The rapid economic growth in Asia relative to the slow growth in the developed world looks set to continue. But will this trend lead to a new economic order? That was a question that Harvard University’s Dale W. Jorgenson sought to answer at The Shaw Foundation Distinguished Faculty Lecture Series.

As the global economy recovers from the 2007-2009 global recession, the developed world has been plagued by slow and protracted growth. Developing Asia, on the other hand, has emerged from this episode with its growth trends largely intact.
This is seen as a reflection of the lessons learnt during the Asian Financial Crisis about a decade ago, among them the importance of accumulating substantial international reserves as buffers against recessionary shocks.
Jorgenson defines ‘Developing Asia’ as the 16 economies of East and South Asia, excluding Japan. It comprises China and India, two of the fastest growing economies in the world, as well as newly industrialised economies such as Hong Kong, Korea, Singapore and Taiwan.
“The world economy is undergoing a massive reconfiguration that has been unfolding since the epical reforms of India and China more than two decades ago,” he said. These changes will come to fruition over the next ten years, by which time “we are going to be facing a new world order.”
Three major trends
Jorgenson puts forth three probable scenarios.
  • First, China will overtake the US in 2018, in terms of gross domestic product at purchasing power parity.
  • Second, Developing Asia will overtake the G7 in 2018.


  • Third, a new economic order will come to pass by 2020, led by China and followed by the US, India, Japan, Russia, Germany and Brazil – in that order.


  • India will overtake Japan; Russia will overtake Germany; and Brazil will overtake the UK. Indeed, there are signs that the future rise of Asia and other emerging, transition economies like Russia and Brazil, are already regarded as fact. For one, international policy deliberations have shifted from the G7 to the G20.
These trends were identified using the Cobb-Douglas Productivity Function explanatory framework, which takes into consideration the sources of economic growth: capital, labour and total factor productivity (TFP).
Jorgenson further divides ‘capital’ into IT and non-IT, and ‘labour’ into ‘hours worked’ and ‘labour quality’, such as educational attainment and workforce experience. Using five-year intervals from 1990-2009, the data throws up several interesting findings.
Historical trends
From 1990-1995, US figures show that contribution to capital input growth from IT and non-IT was about half each. In the following five years, there was a boom in IT investment and so IT’s contribution exceeded that of non-IT.
With the bursting of the dot-com bubble in 2000, IT reverted to its earlier proportion of approximately half. Contrast that with Asia, where while non-IT capital predominated in the same period, the contribution of IT capital has been growing at about twice the rate of the G7 economies, even after the dot-com crash.

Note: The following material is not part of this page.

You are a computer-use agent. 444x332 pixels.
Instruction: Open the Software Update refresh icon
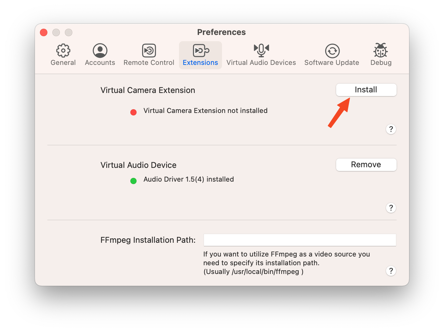click(x=332, y=51)
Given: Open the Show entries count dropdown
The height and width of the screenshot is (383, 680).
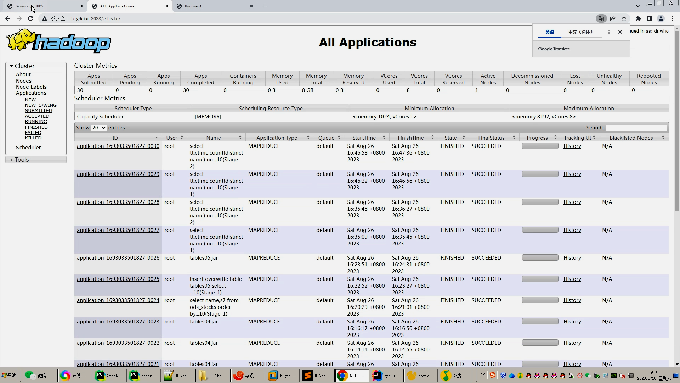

This trend is especially pronounced in China.
For Singapore, capital investments growth fell sharply from 2000-2005. Jorgenson contended that Singapore then took a new growth path. “Singapore is no longer growing at a rate like China, but like that of the advanced countries, like the US, Canada or Australia,” he said.
Using the same five-year intervals, Jorgenson next examined labour input growth in the US. From 1995-2000, there was a rapid expansion in the growth rate of the number of hours worked, while the quality of labour growth rate shrank. Growth in the number of labour hours fell drastically from 2000-2005 and turned negative from 2005-2009. However, growth in the quality of labour improved in those years.
Considering TFP to be a reflection of innovation’s contribution to economic growth, 1995-2000 saw a boom in hardware innovation in the US, while 2000-2005 had a high rate of growth attributed to innovation in the software applications of IT to services and trade. TFP’s contribution became slightly negative from 2005-2009; a trend that paralleled the world’s economic growth.
Growth projections
With these historical trends serving as a foundation for his analyses, Jorgenson proceeded to create pessimistic, base case and optimistic projections moving forward.
Labour productivity growth is a sum of TFP, capital deepening and labour quality. Capital deepening is the amount of capital as a proportion of the labour hours worked. He assumed the same rate of growth for the number of hours worked for all three projections.
For the period 2010-2020, the projection for the US base case growth rate is that it will exceed 2%, while the pessimistic case is just slightly over 1% growth. The optimistic case exceeds 3%, where both high TFP and capital deepening boost labour productivity.
For China, Jorgenson assumes a slowdown in labour growth. Nonetheless, the economy of world’s most populous country looks set to expand, albeit at a slower rate compared to the previous 20 years.
For India, Jorgenson projects that labour productivity growth will accelerate, despite stagnation in labour growth. “India and China, together, are going to result in a higher growth rate than the G7,” he said.
As for the four Asian Tigers of Singapore, Hong Kong, Taiwan and Korea, Jorgenson’s analysis finds a slower rate of growth that will take after the developed economies – with the exception of Hong Kong, which will grow faster than the world economy.

Sorry, Captain America

On the dominance of the US, Jorgenson said: “The role of the US in the world economy has changed in a fundamental way – it has permanently diminished.” He expects that this will lead to a greater polarisation across the US political spectrum over policy issues.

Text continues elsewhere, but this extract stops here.